Durante el desarrollo de su conferencia de prensa matutina de este martes, la jefa del Ejecutivo puntualizó la importancia de mantener la actuación diplomática dentro de los canales institucionales previstos para la relación entre ambos países: “Entonces hay que recordar también, pues que es importante que el embajador pues se quede en el tema bilateral. Y que respete los asuntos internos de nuestro país, porque los asuntos de México le corresponden a las y a los mexicanos”.

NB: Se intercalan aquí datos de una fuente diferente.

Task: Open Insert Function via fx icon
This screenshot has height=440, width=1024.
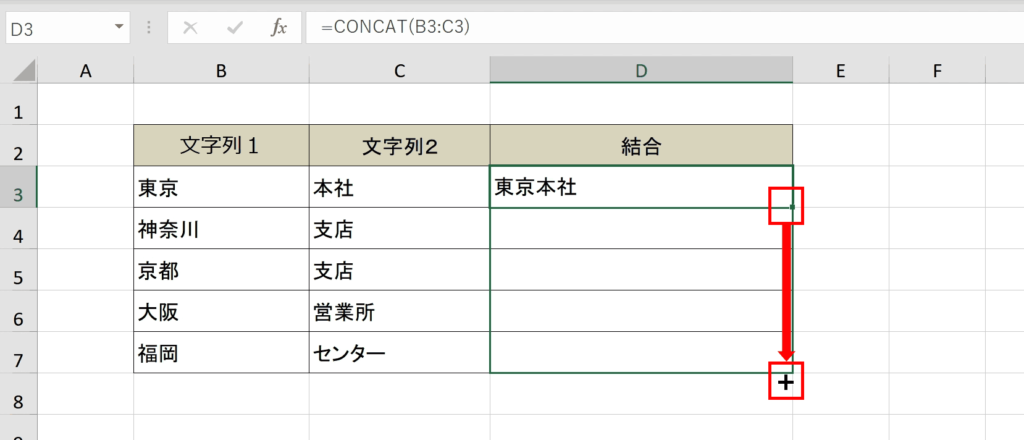Action: coord(279,27)
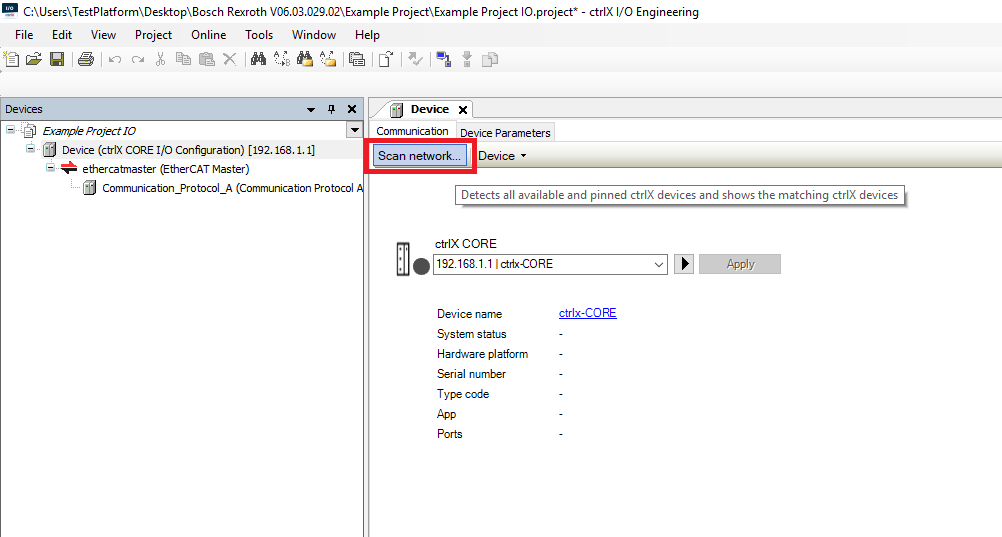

El desglose de los criterios de derecho internacional público y las variables de la agenda de seguridad validadas por el Palacio Nacional detalla las siguientes incidencias en este inicio de junio de 2026:
Reciprocidad y mandato constitucional: La mandataria Sheinbaum Pardo argumentó que la diplomacia mexicana se sujeta rigurosamente a las directrices de respeto a la soberanía de los Estados. En ese sentido, ejemplificó que los embajadores de México adscritos a otras naciones observan una conducta institucional de respeto absoluto hacia las políticas internas de sus sedes, en estricto apego a los principios que mandata la Constitución General de la República.
Llamado formal a la coordinación: La Presidenta reiteró la vigencia de los lazos entre ambos gobiernos bajo un esquema de orden mutuo: “Lo digo respetuosamente. Pues recordar que es importante que los embajadores se queden en el tema de la coordinación y la colaboración. Los embajadores tienen que ser respetuosos de los asuntos políticos internos de los países”.
Al abordar de manera específica las dinámicas institucionales relacionadas con el combate a los grupos delictivos transnacionales, la jefa del Ejecutivo enfatizó que la política exterior con el gobierno de Estados Unidos debe basarse en la complementariedad técnica para alcanzar avances concurrentes.
Sheinbaum Pardo subrayó de manera categórica las fronteras legales de las acciones operativas, precisando el alcance geográfico de los recursos estatales de cada país con el objetivo de que “ellos actúen en su territorio y nosotros actuemos en nuestro territorio”. Con este posicionamiento, el Gobierno de México ratifica la prevalencia de los convenios de colaboración internacional y el principio de soberanía sobre las directrices unilaterales de agencias o representaciones extranjeras.